__TASK TO COMPLETE__. Please give back exactly the line with "Given: Delete the" and each line after it through the end of the material, leaving out the pictures.

__DATASET__.
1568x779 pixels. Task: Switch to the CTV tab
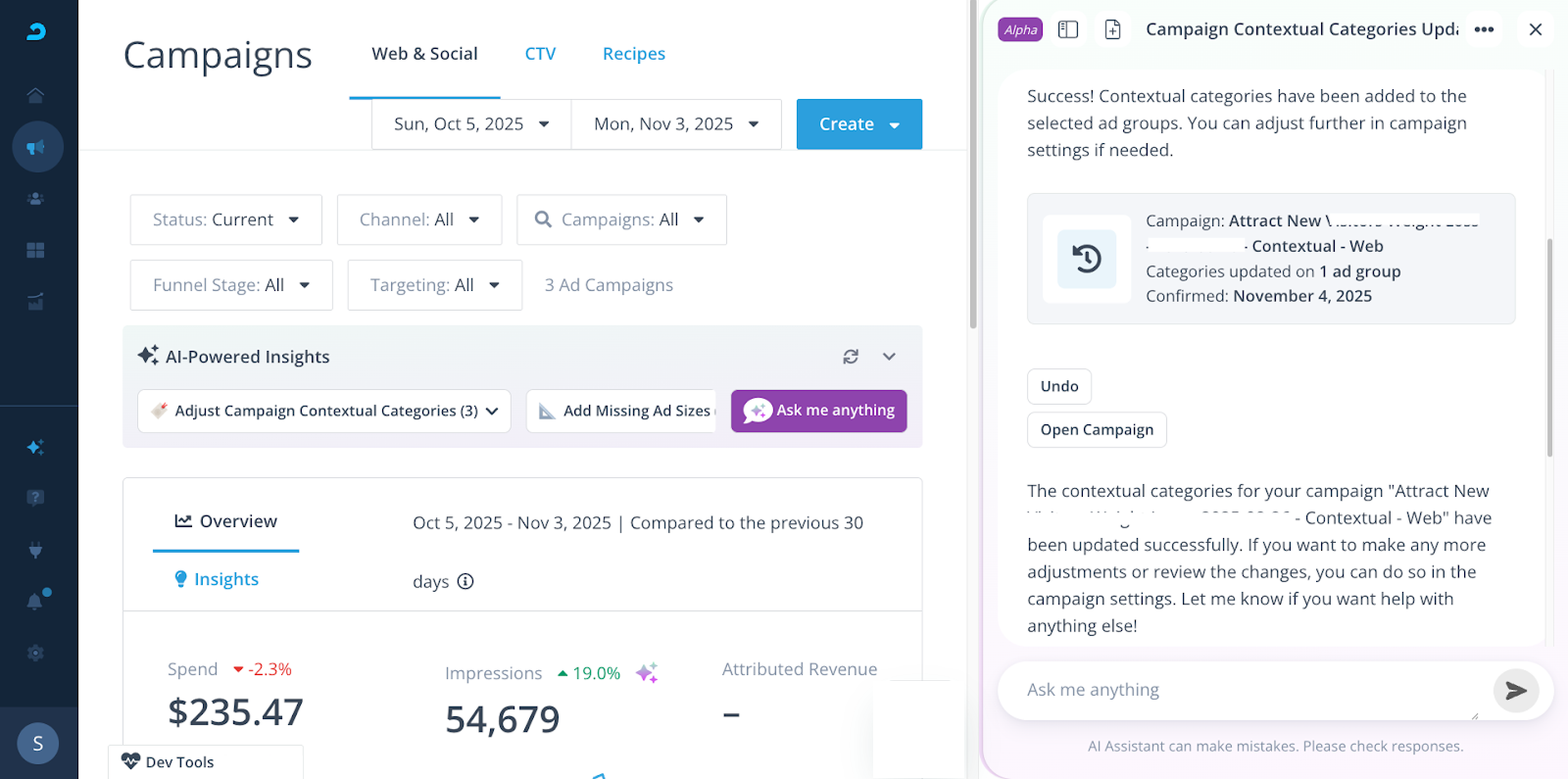[540, 54]
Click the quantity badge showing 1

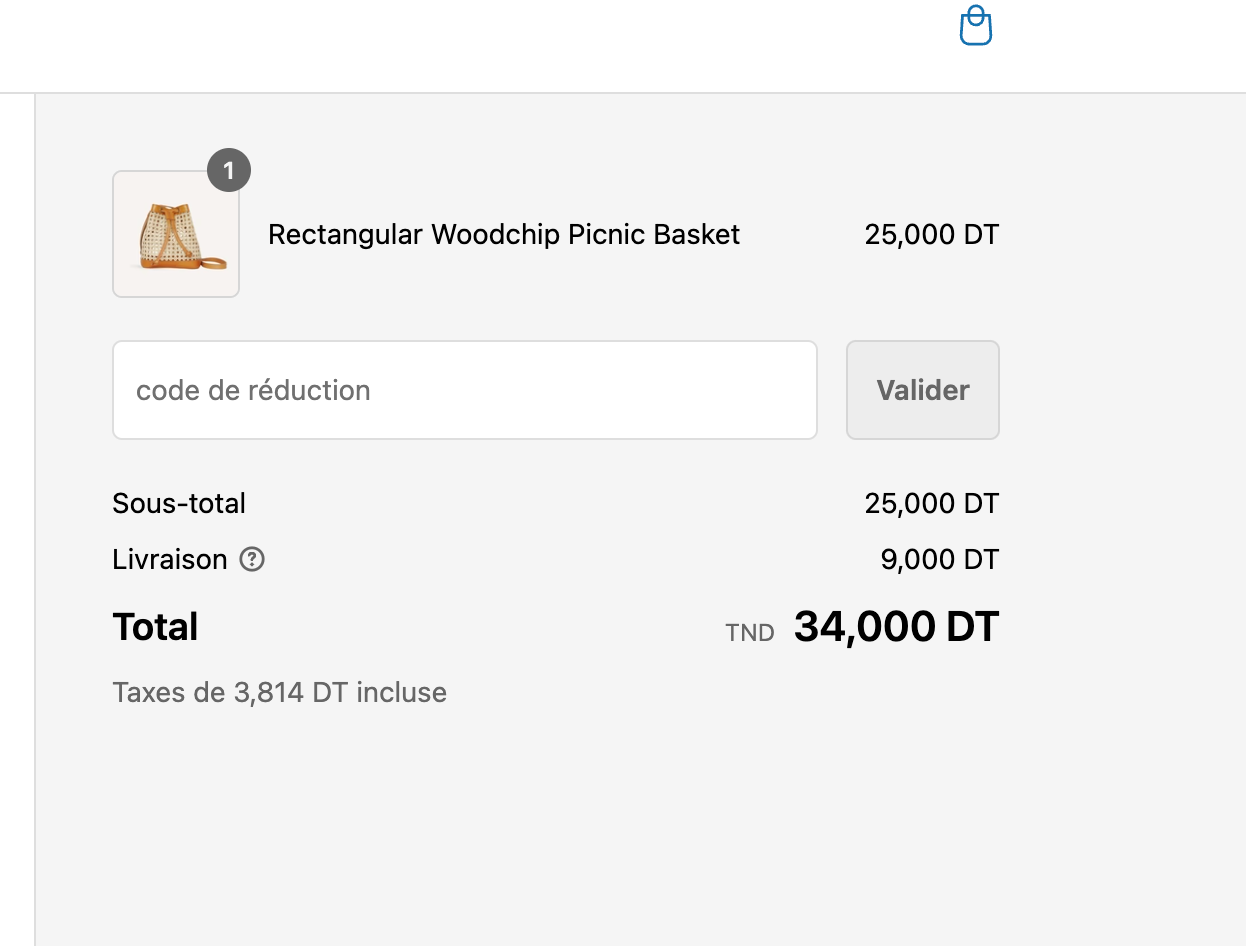click(229, 171)
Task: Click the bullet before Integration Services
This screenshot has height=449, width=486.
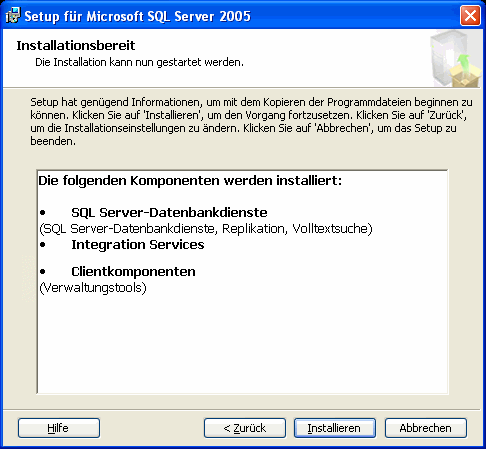Action: click(x=42, y=245)
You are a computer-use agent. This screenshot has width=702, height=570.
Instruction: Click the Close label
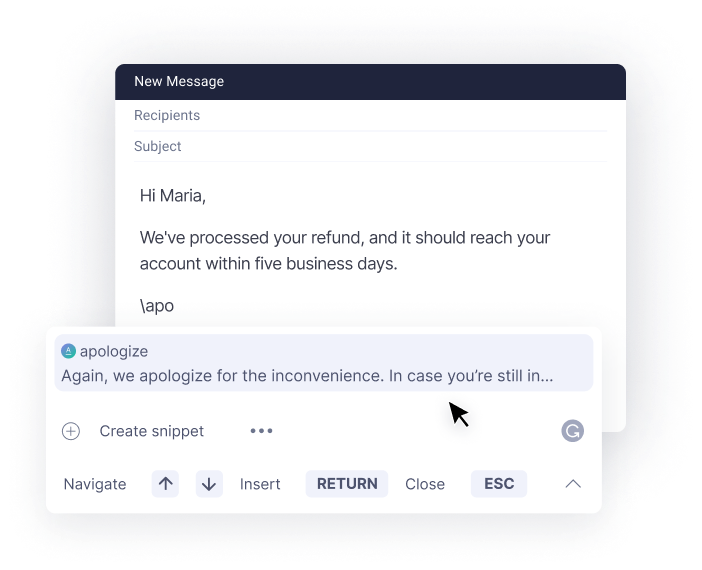(425, 484)
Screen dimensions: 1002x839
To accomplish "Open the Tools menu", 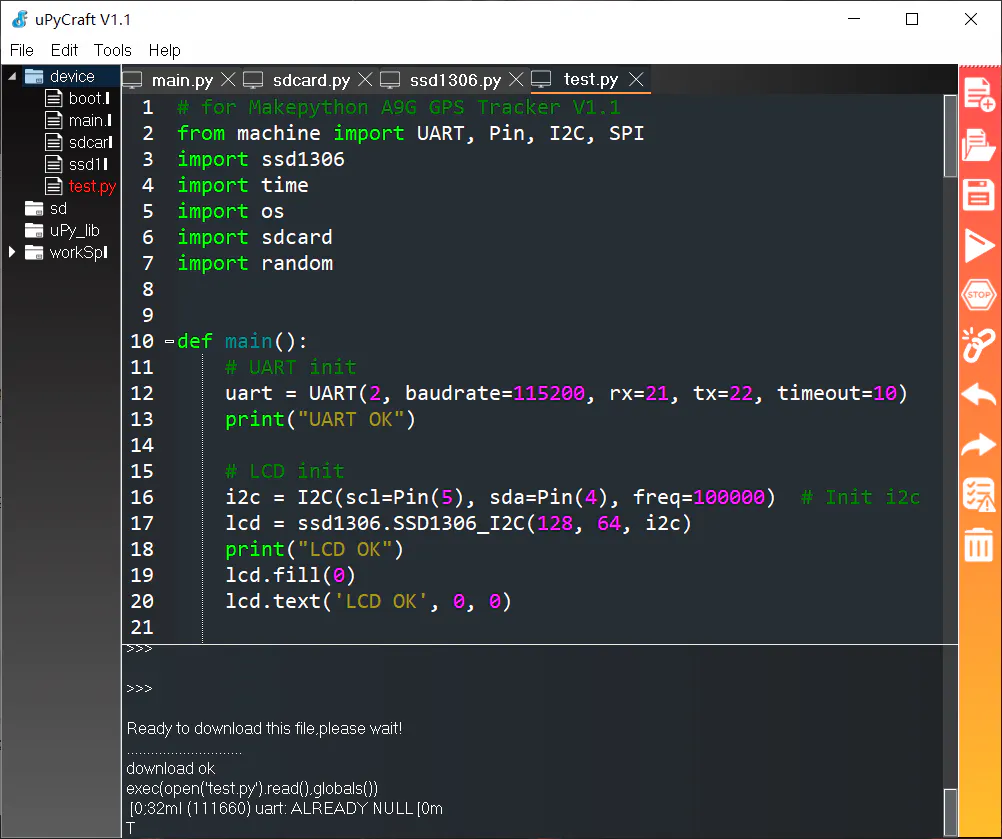I will pyautogui.click(x=113, y=50).
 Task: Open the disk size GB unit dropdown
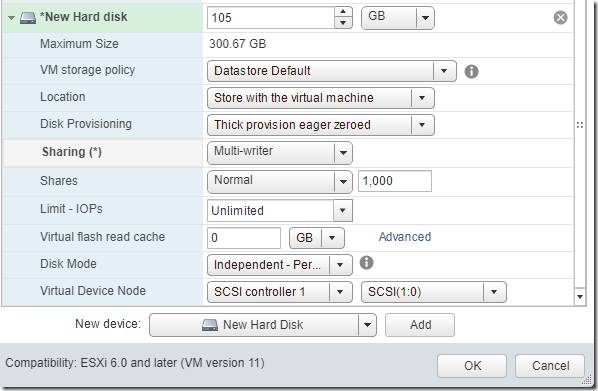tap(397, 18)
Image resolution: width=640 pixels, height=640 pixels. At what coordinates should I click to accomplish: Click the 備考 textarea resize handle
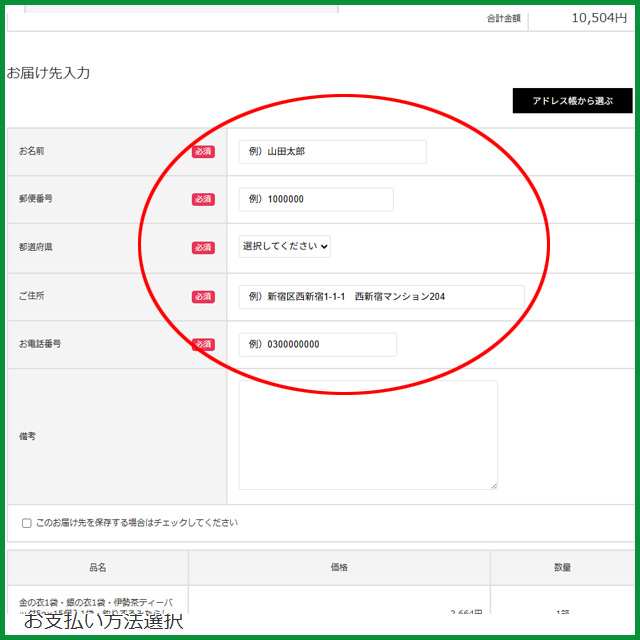[493, 485]
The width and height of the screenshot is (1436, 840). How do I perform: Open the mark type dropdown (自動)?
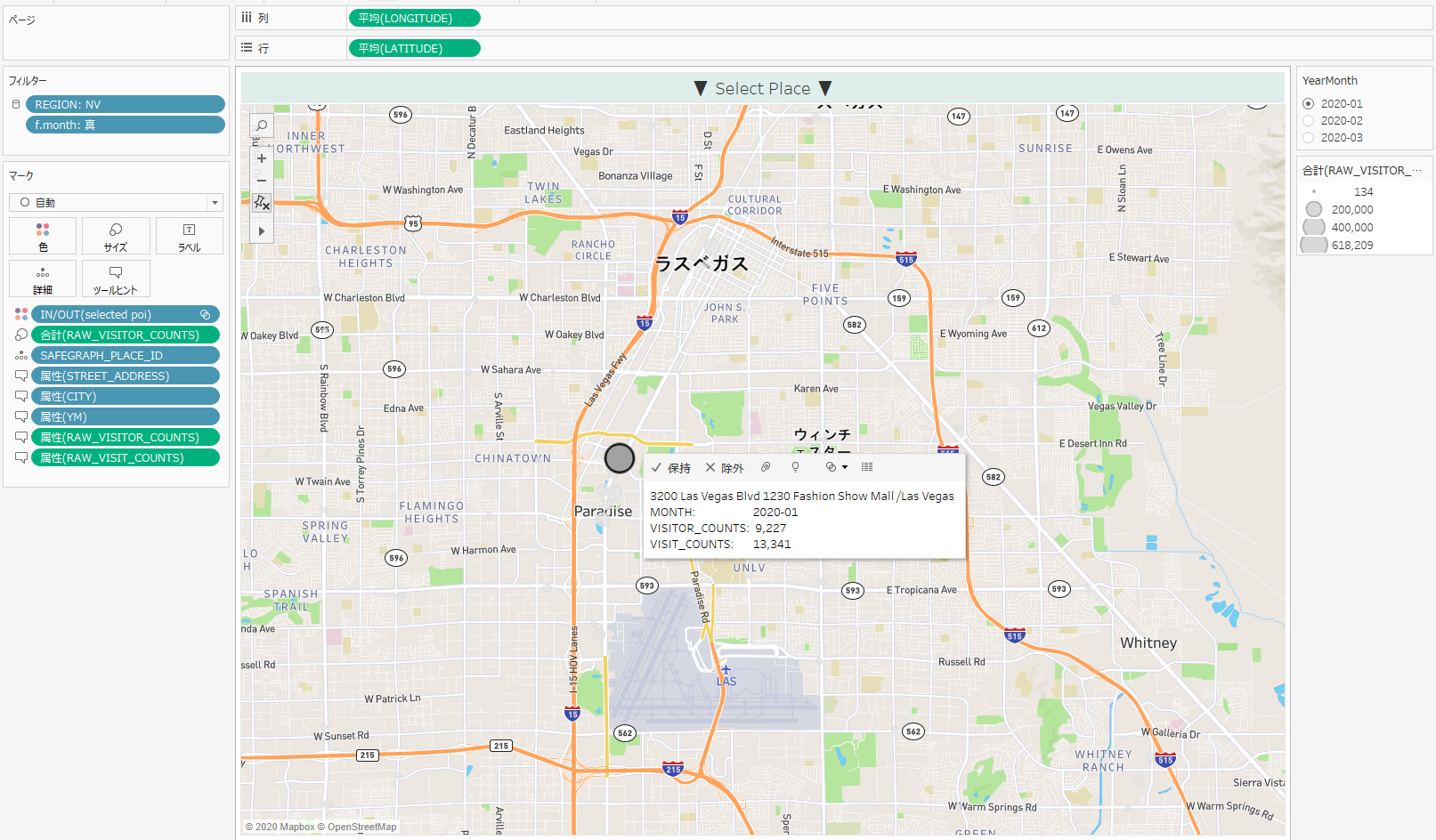coord(214,203)
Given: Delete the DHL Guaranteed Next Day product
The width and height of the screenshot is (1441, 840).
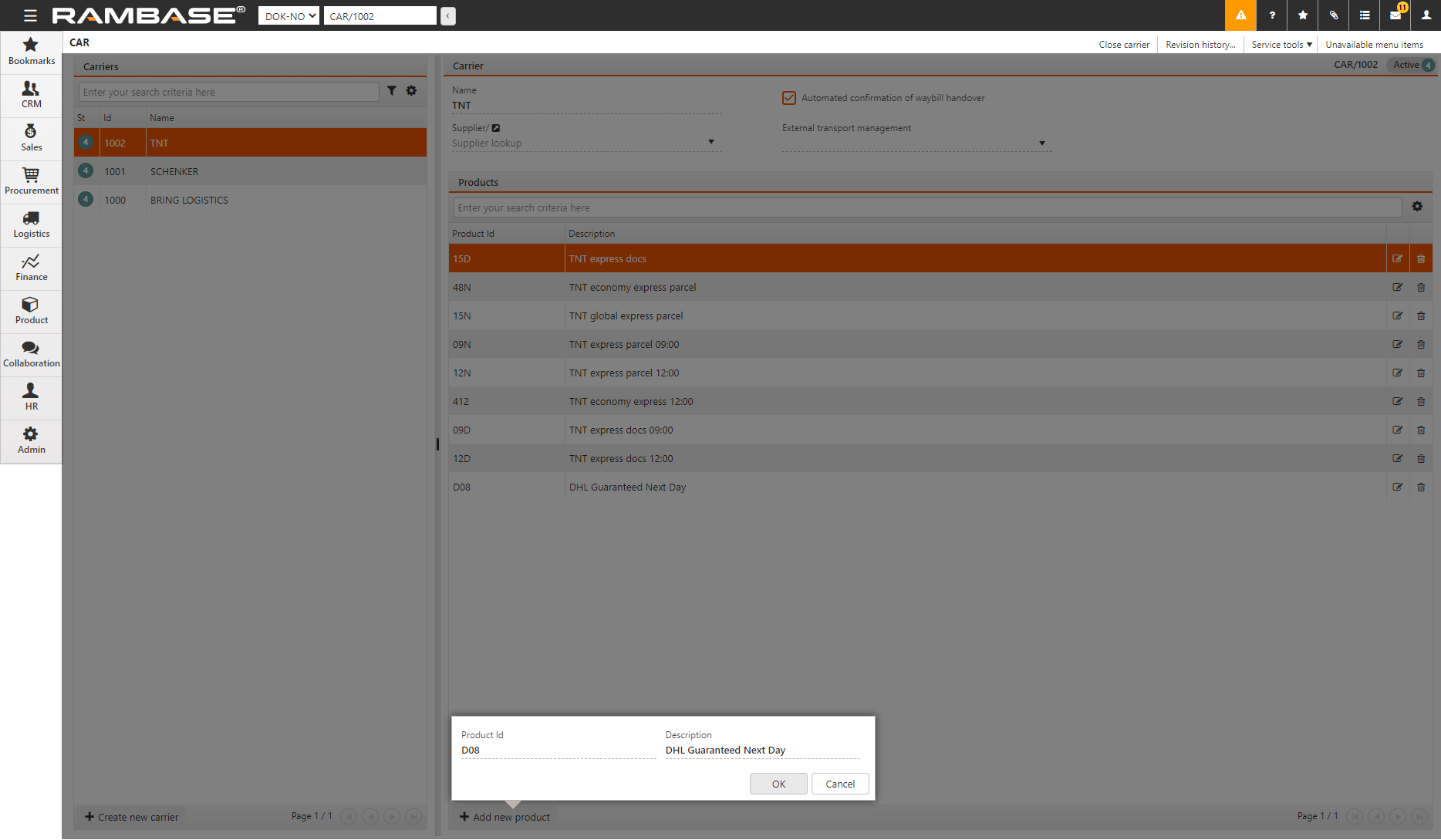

__RESPONSE TO THE TASK__.
Given: Delete the DHL Guaranteed Next Day product
The width and height of the screenshot is (1441, 840).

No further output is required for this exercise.